(Stored data entries)
========================

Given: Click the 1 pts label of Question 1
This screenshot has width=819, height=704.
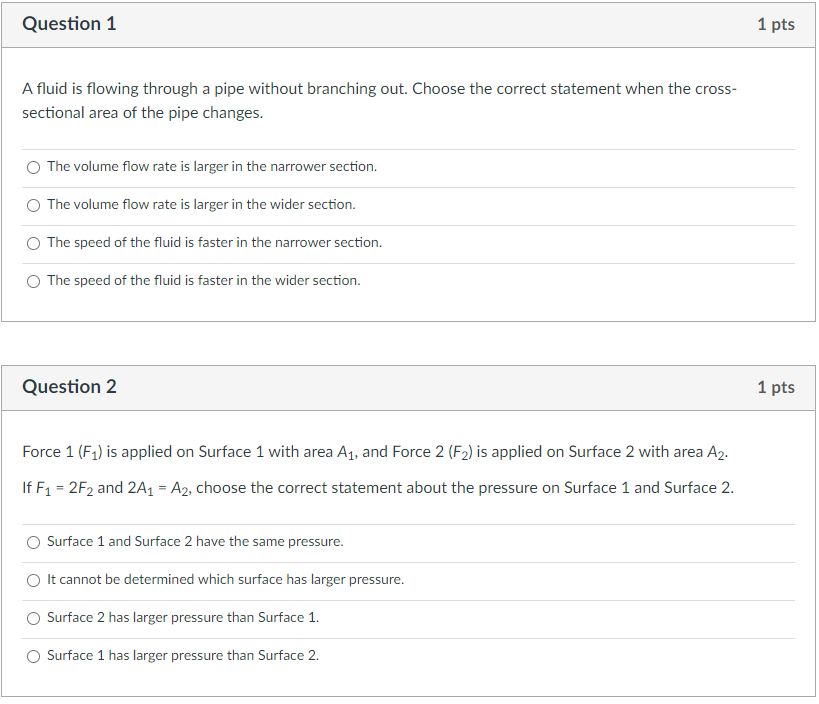Looking at the screenshot, I should (x=776, y=25).
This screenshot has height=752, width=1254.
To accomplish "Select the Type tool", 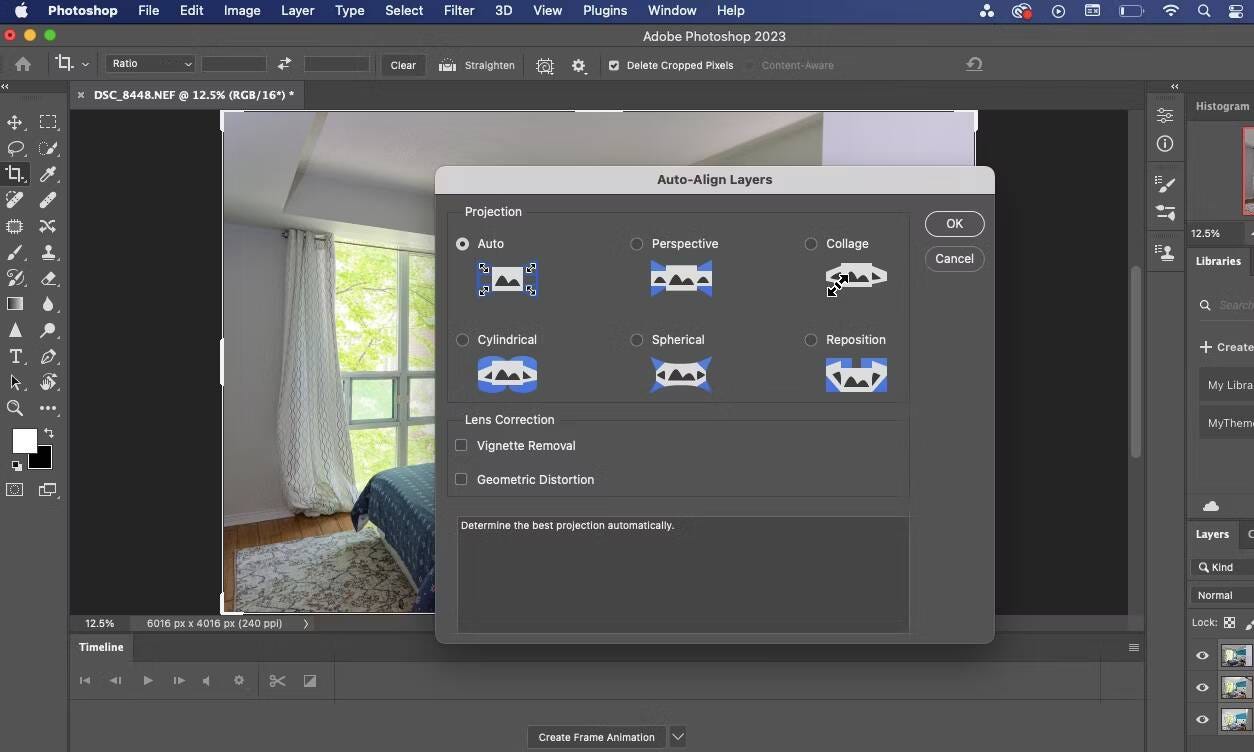I will (15, 357).
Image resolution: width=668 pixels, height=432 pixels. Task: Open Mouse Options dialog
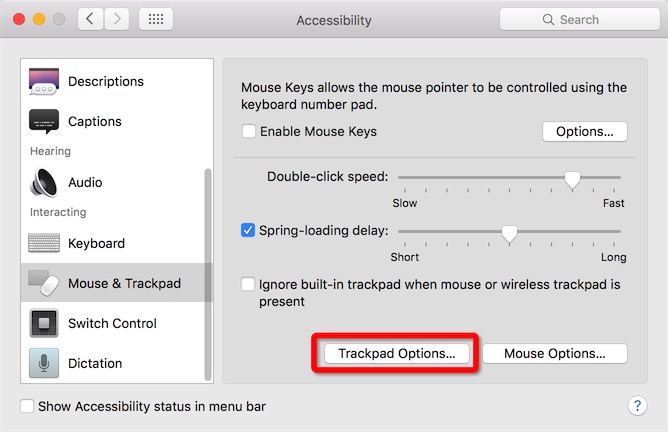coord(555,354)
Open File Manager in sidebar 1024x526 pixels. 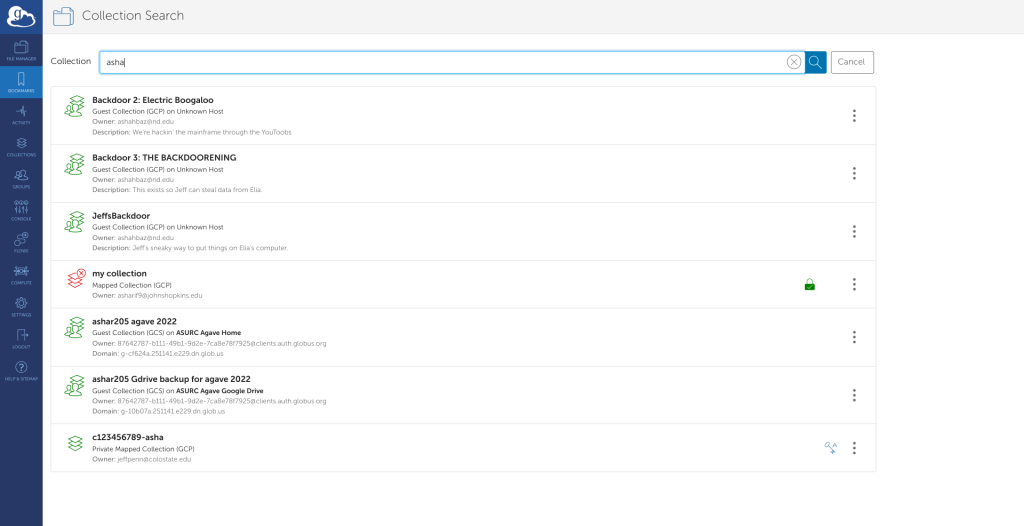point(21,50)
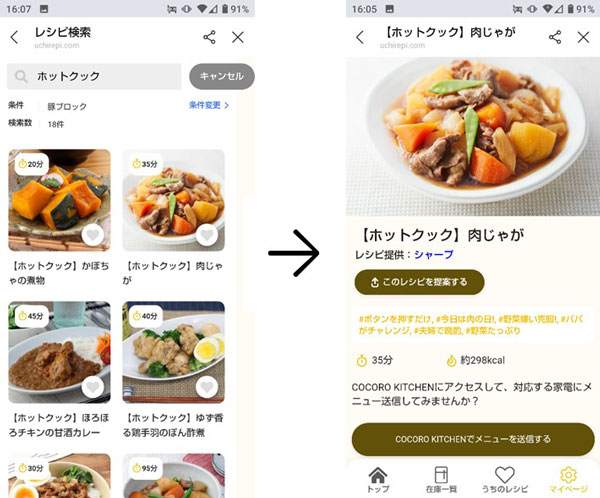600x498 pixels.
Task: Favorite the ゆず香る鶏手羽 recipe heart
Action: [207, 387]
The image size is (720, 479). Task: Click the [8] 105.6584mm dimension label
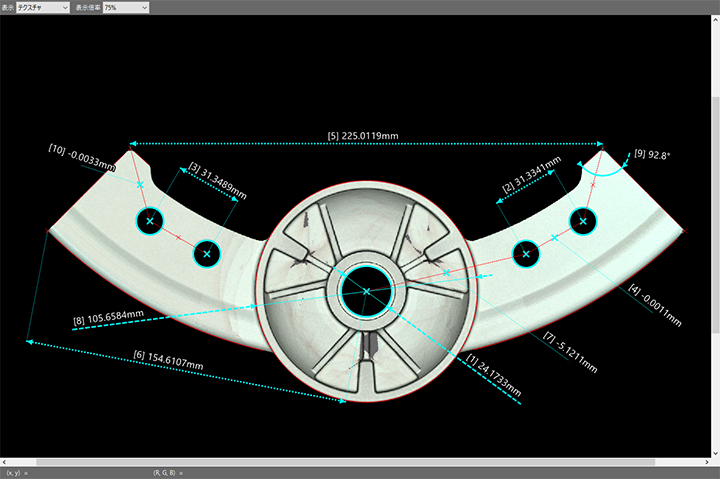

========================

**What you have to do:** Find each line in the records above that contains "Click", and copy it.

**Task solution:**
Given: Click the 1 pts label of Question 1
The image size is (720, 479). Task: Click the [8] 105.6584mm dimension label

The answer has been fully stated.